The financial downturn and global recession has hit the semiconductor industry hard. Orders for microchips were almost non-existent at the end of 2008 as computers and mobile phones languished unsold on retailers’ shelves.
According to the Semiconductor Industry Association, global semiconductor sales fell 2.8 percent last year and are expected to fall a further 21.5 percent to $195.6 billion this year.

The semiconductor industry is used to severe cycles. It has seen six significant cycles since the 1970s caused by recessions and oversupply. The last one, when the dotcom bubble burst in 2001, saw sales plunge 45 percent. But this time, it’s different. Strategic issues, such as soaring development costs and the intensifying need to innovate, have combined with the effects of the global recession and are unleashing forces that will reshape the entire industry.

One of the traditional driving forces of the semiconductor industry – computer sales – has been slowing over the past several years. Shipments of computers in 2009 are estimated to decline once again by 6 percent. This decline in computer sales is forcing chip companies like Intel to look elsewhere for growth, such as mobile chips.

As chips become smaller and smaller, development and production costs soar. The tools to make such tiny chips would be too expensive for companies to recover their costs over the lifetime of production. Intel estimates that only companies with about $9 billion in annual revenues can afford to be in the business of building new fabs. That would leave only Intel, Samsung, Toshina, Texas Instruments and STMicroelectronics.

The high development cost of new, smaller chips is thinning the “herd” of chip companies that can survive. Many companies have closed their manufacturing facilities and have outsourced manufacturing to Asian foundries. The fourteen chipmakers who were in the game at 90 nanometer have been reduced to nine at the current 45 nanometer level. Only two – Intel and Samsung – have firm plans for 22 nanometer factories.

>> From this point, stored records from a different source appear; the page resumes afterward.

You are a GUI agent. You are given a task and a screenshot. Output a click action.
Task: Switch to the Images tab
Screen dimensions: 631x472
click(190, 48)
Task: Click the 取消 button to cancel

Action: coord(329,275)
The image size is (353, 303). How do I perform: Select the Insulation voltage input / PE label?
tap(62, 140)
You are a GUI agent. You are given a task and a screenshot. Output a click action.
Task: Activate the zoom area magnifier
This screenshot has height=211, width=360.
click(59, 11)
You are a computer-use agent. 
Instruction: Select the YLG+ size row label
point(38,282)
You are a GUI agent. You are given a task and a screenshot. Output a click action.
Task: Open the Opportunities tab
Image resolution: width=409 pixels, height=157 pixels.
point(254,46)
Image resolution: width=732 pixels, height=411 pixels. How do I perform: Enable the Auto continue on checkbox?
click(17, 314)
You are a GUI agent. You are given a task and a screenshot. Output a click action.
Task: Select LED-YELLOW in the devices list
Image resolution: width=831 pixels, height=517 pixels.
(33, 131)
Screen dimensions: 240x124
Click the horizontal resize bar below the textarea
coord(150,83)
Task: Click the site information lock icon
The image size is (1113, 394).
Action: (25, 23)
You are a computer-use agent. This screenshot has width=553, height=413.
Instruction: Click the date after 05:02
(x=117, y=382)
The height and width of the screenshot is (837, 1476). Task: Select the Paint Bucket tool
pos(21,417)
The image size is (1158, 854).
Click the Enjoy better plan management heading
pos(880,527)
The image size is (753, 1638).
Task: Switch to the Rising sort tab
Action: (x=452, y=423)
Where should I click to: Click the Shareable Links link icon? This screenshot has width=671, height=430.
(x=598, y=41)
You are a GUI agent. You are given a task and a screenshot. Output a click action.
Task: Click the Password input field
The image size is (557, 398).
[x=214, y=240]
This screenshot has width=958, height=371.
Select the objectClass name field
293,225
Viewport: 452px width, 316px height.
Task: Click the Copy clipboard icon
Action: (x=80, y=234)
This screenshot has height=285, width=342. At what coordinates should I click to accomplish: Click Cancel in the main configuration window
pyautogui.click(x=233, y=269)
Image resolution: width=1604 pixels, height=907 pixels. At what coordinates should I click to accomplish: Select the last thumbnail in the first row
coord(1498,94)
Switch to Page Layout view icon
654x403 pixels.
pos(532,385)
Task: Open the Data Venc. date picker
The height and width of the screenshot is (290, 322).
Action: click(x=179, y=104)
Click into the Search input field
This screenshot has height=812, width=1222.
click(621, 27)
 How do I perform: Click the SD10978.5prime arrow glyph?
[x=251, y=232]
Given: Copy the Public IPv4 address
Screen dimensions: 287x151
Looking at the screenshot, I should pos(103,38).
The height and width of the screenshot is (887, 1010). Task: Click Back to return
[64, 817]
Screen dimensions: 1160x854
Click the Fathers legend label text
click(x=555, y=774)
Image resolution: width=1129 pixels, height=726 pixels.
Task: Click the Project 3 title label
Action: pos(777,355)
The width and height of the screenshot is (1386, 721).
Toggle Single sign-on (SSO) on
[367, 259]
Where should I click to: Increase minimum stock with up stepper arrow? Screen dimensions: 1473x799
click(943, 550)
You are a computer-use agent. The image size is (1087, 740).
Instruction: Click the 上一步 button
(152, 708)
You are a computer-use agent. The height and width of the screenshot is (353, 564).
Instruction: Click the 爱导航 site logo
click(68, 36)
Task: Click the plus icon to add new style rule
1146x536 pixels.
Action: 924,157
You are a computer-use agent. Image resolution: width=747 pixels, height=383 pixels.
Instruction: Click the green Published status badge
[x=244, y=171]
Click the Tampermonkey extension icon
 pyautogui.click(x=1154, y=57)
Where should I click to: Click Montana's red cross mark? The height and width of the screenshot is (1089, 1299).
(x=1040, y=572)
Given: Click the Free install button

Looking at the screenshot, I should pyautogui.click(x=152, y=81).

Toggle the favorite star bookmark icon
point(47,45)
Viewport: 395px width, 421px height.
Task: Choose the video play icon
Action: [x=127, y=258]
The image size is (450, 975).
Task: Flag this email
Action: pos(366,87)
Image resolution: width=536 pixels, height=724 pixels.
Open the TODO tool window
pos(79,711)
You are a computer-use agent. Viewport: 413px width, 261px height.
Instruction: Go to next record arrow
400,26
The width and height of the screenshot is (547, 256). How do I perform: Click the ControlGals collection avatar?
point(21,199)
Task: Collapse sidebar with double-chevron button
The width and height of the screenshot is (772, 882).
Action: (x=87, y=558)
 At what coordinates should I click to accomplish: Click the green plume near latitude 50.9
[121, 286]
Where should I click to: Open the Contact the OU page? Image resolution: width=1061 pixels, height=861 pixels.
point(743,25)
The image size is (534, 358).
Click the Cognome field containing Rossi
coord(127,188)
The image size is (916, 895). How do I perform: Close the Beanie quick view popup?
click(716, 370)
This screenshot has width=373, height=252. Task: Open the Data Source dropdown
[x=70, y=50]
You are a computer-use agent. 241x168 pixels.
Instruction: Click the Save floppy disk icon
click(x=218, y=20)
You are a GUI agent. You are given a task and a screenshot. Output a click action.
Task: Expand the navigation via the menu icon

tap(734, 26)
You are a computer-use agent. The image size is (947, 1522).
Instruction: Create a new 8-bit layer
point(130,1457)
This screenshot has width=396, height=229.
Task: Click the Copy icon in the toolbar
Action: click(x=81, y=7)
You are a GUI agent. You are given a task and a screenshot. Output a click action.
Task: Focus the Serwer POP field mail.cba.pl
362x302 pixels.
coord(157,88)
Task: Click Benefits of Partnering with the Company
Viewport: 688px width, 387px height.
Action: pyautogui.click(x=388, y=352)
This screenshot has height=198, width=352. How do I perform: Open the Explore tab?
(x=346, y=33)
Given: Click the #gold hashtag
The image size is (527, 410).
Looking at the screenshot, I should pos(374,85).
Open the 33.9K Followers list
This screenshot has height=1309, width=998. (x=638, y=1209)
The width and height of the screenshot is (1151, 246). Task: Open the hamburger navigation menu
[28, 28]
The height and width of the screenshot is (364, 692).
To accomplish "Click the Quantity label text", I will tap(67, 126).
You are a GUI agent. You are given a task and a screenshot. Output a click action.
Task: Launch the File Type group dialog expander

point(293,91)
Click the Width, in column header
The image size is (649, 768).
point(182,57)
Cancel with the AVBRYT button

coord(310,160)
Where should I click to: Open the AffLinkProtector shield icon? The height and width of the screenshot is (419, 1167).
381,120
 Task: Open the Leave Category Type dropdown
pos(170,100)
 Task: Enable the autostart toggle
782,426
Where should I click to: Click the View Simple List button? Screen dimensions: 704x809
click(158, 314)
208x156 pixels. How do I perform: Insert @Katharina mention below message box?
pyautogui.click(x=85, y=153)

The very largest chip companies may also need to experiment with new materials and work at the nanoscale – manipulating chips at the atomic level – in order to survive.

President of the Semiconductor Industry Association, George Scalise, said “We are now facing the research dilemma. Will the semiconductor industry lead the transition to the era of nanotechnology – or will we go the way of the vacuum tube manufacturers?” None of the companies that made vacuum tubes for the first computers in the 1940s and 1950s survived the switch to the silicon age.

Here are some of the companies that investors who want to own semiconductor stocks should be looking at:

Intel (NASDAQ: INTC), ARM Holdings (NASDAQ: ARMH), STMicroelectronics (NYSE: STM), and Texas Instruments (NYSE: TXN).

There are also two broad-based semiconductor ETFs for true believers in the sector:

SPDR S&P Semiconductor ETF (NYSE:XSD) and iShares S&P North American Technology Semiconductor Index Fund (NYSE: IGW).